Tatas say no offer to Jet Airways yet, talks only preliminary

The Jet stock opened with an over 14 percent gap in the morning expecting a positive outcome from the Tata Sons board meeting.
Tata Steel and Jet Airways. (File Photo)
Tata Steel and Jet Airways. (File Photo)

BHUBANESWAR :  Tata Sons, the holding company of Tata Group, said on Friday that it is in initial discussions with Jet Airways and clarified that it has made no proposal so far to buy a stake in the cash-strapped carrier.“We would like to clarify that any such discussions have been preliminary and no proposal has been made,” Tata Sons said in a statement after a Board meeting, referring to speculations in the media that the Tata-Jet Airways deal was imminent. While the Board members remained tight-lipped during its meeting, the statement was issued only later in the day.

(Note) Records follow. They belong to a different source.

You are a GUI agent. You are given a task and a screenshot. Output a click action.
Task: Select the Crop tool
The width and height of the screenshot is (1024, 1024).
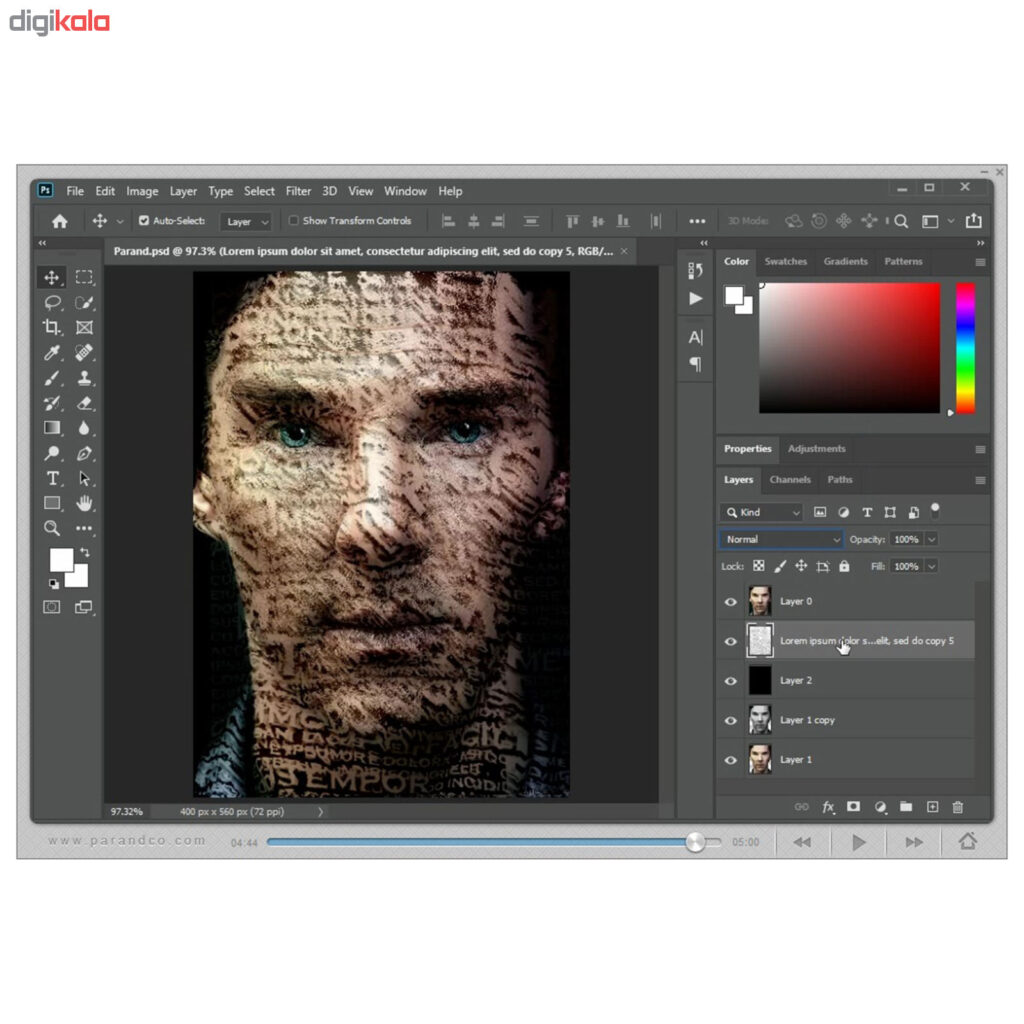coord(52,327)
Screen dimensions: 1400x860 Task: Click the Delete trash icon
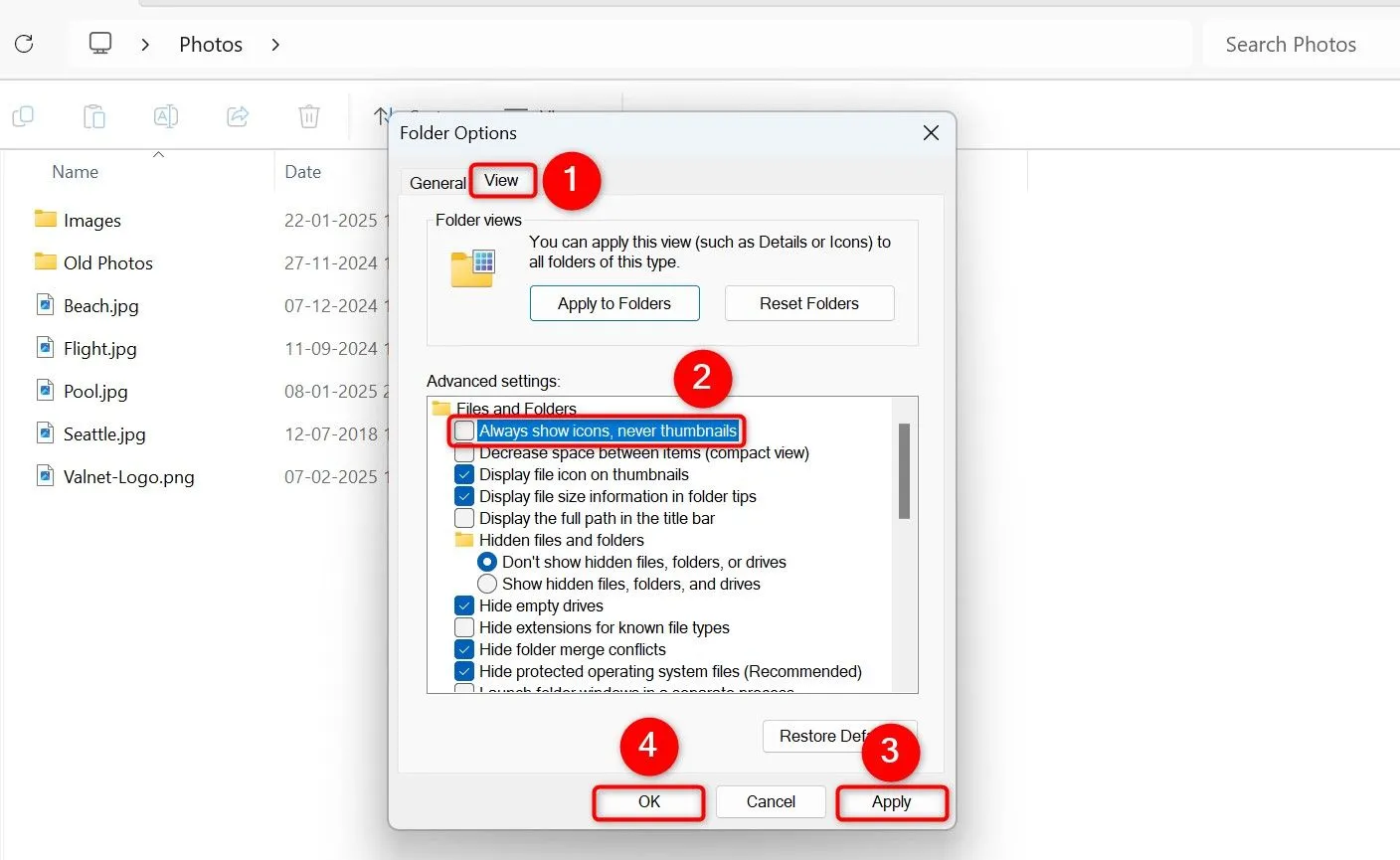point(309,116)
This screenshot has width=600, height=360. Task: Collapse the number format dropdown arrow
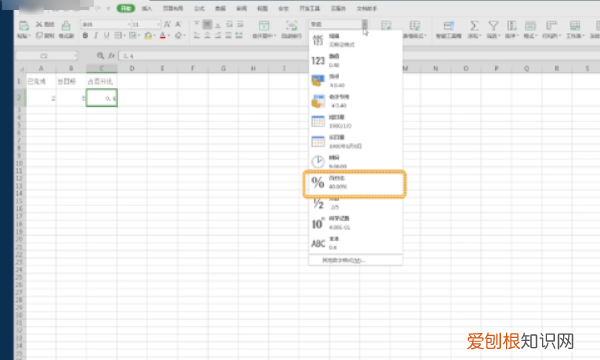365,24
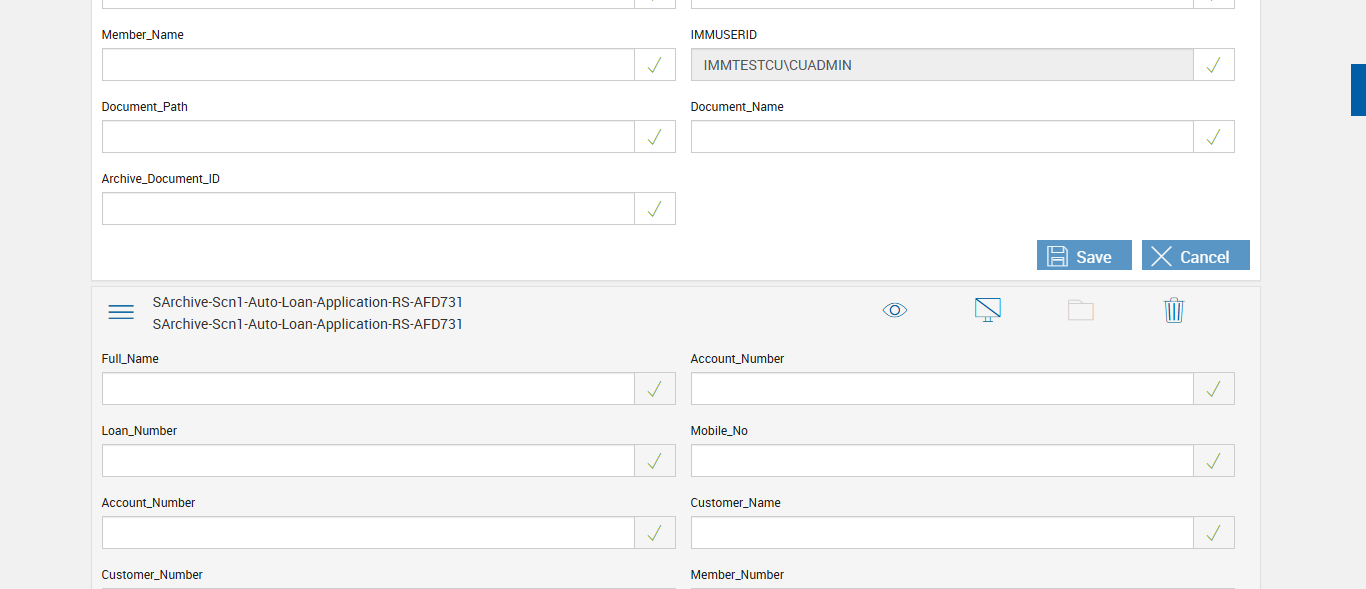Image resolution: width=1366 pixels, height=589 pixels.
Task: Open the hamburger menu beside SArchive document
Action: (x=121, y=312)
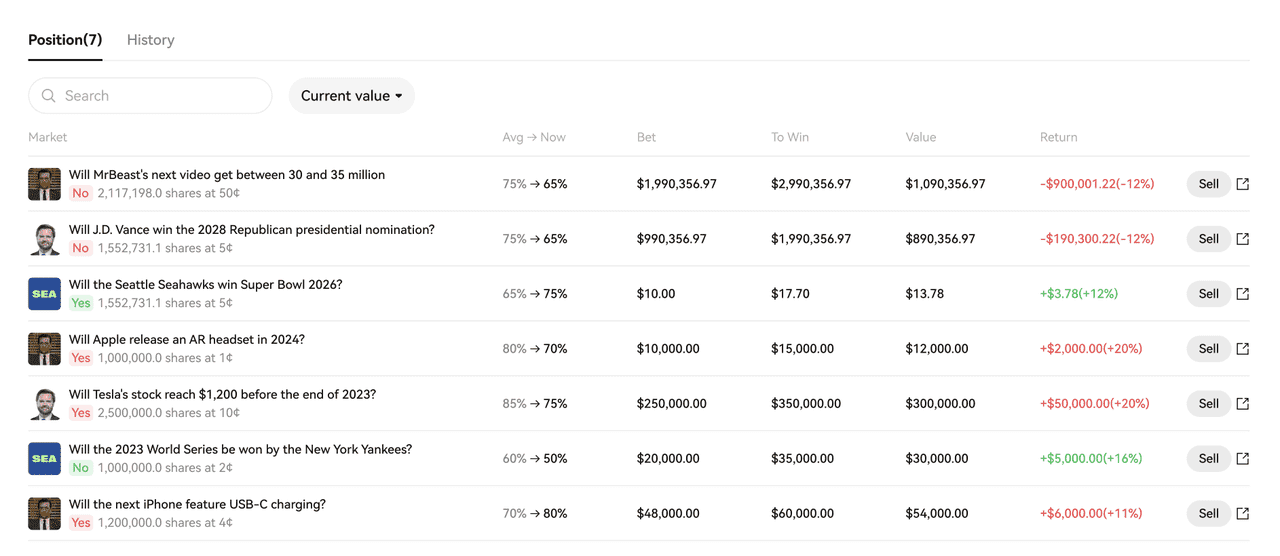Sell the iPhone USB-C charging position

[x=1208, y=514]
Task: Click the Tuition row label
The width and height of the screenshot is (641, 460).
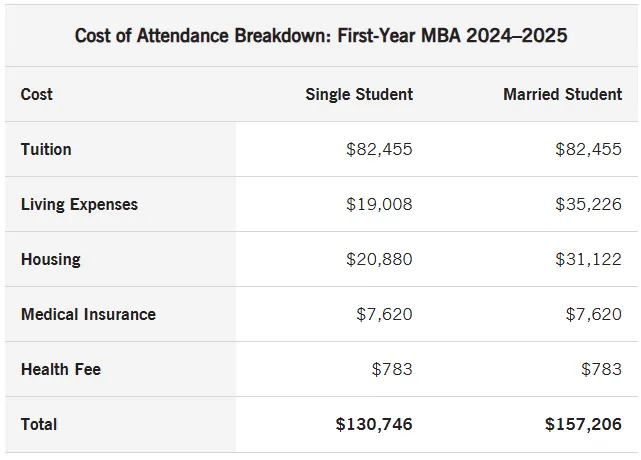Action: coord(46,149)
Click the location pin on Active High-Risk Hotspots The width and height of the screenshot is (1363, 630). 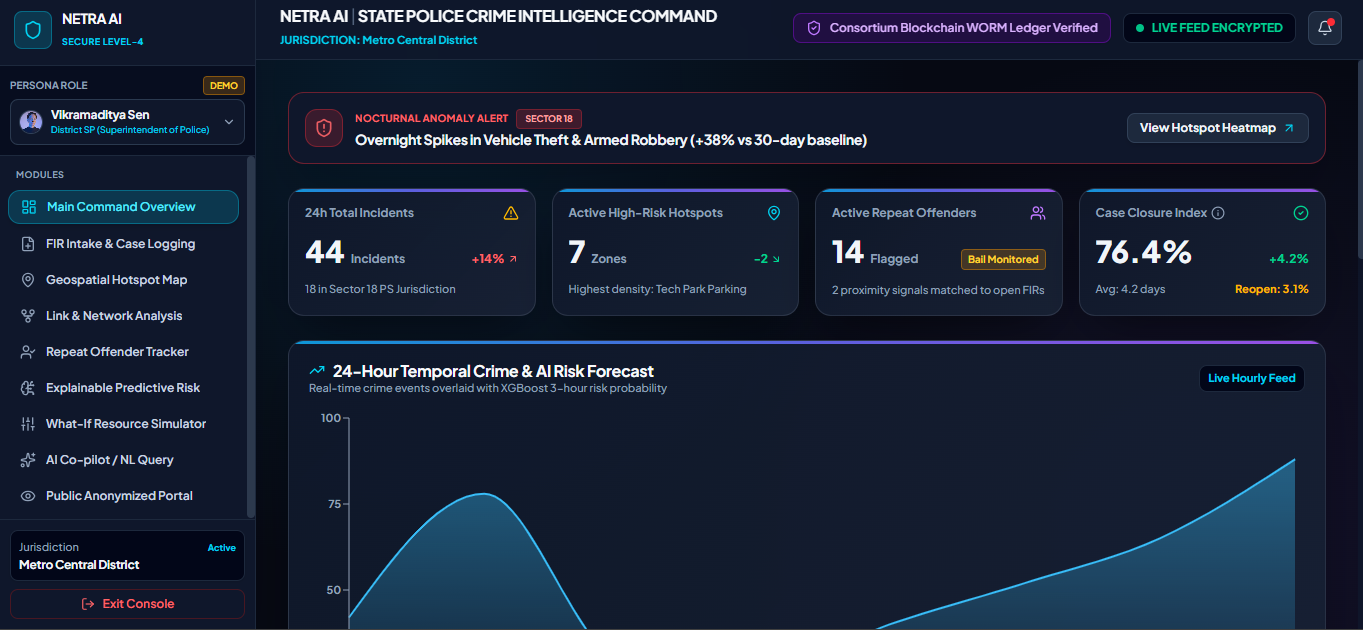pos(774,213)
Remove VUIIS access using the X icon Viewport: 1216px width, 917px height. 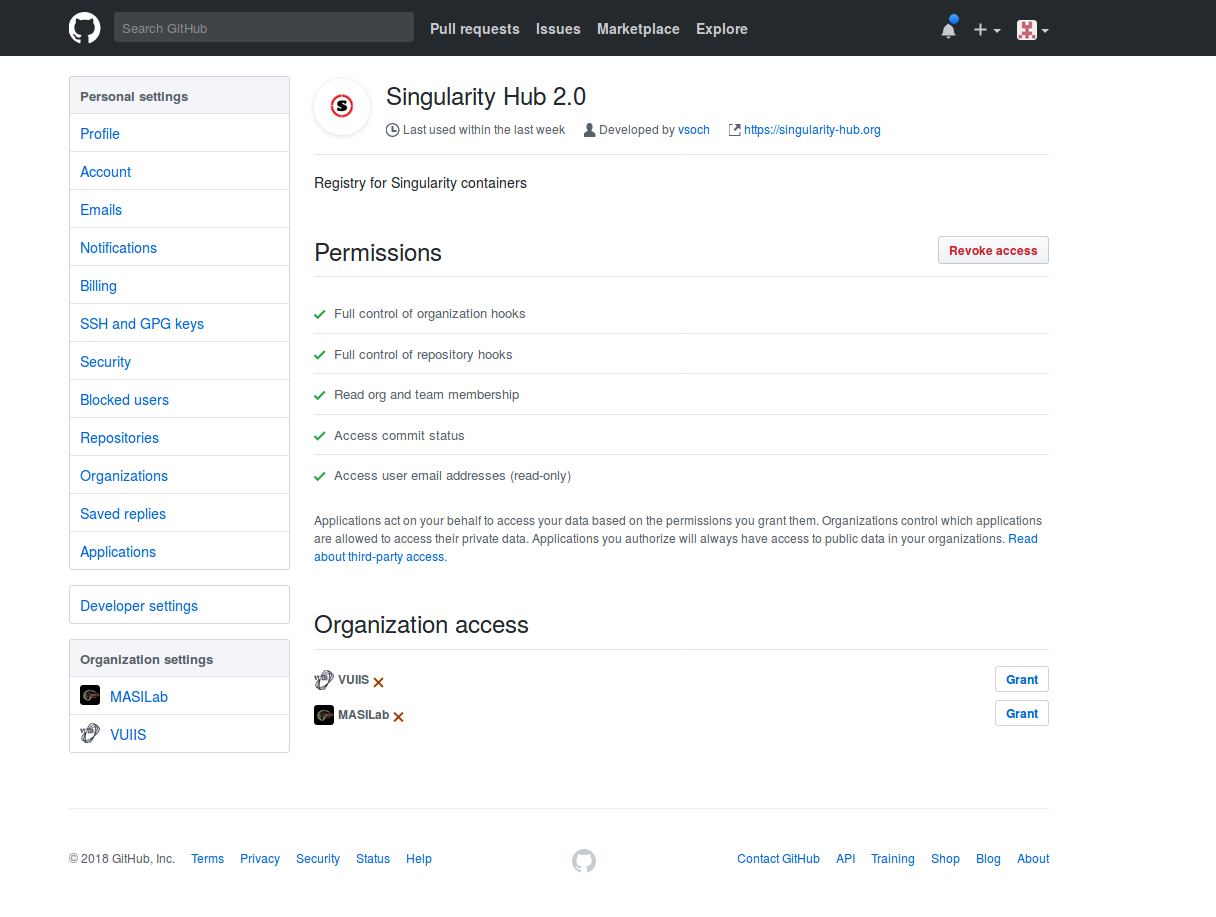378,681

Meanwhile, the buzz has sent the Jet shares soaring over 40 per cent in the past five trading sessions alone. The clarification from Tatas could further escalate the share prices to a new high.It has been widely reported that it was the Narendra Modi administration that approached the salt-to-software conglomerate to help rescue the beleaguered airline. If the deal materialises, this would be Tata’s third investment in the aviation sector after two joint ventures with Singapore Airlines Ltd and AirAsia India.

According to industry experts, there is scope for a mass reduction in staff and maintenance cost, where Jet pays at least 10 per cent more than InterGlobe, the operator of IndiGo.For Jet Airways, a stake sale would ease its cash crunch that has delayed salaries to its employees and payments to aircraft-leasing firms. The merger would also necessitate the departure of Jet Airways’ founder Naresh Goyal.

Jet had posted its third consecutive quarterly loss on Monday, triggered by costlier fuel and its inability to pass on higher costs due to competitive fares in the world’s fastest growing aviation market. 
The airline, which has lost nearly 70 per cent of its market value this year, said it is undertaking a review of its business to boost revenues in order to stay afloat.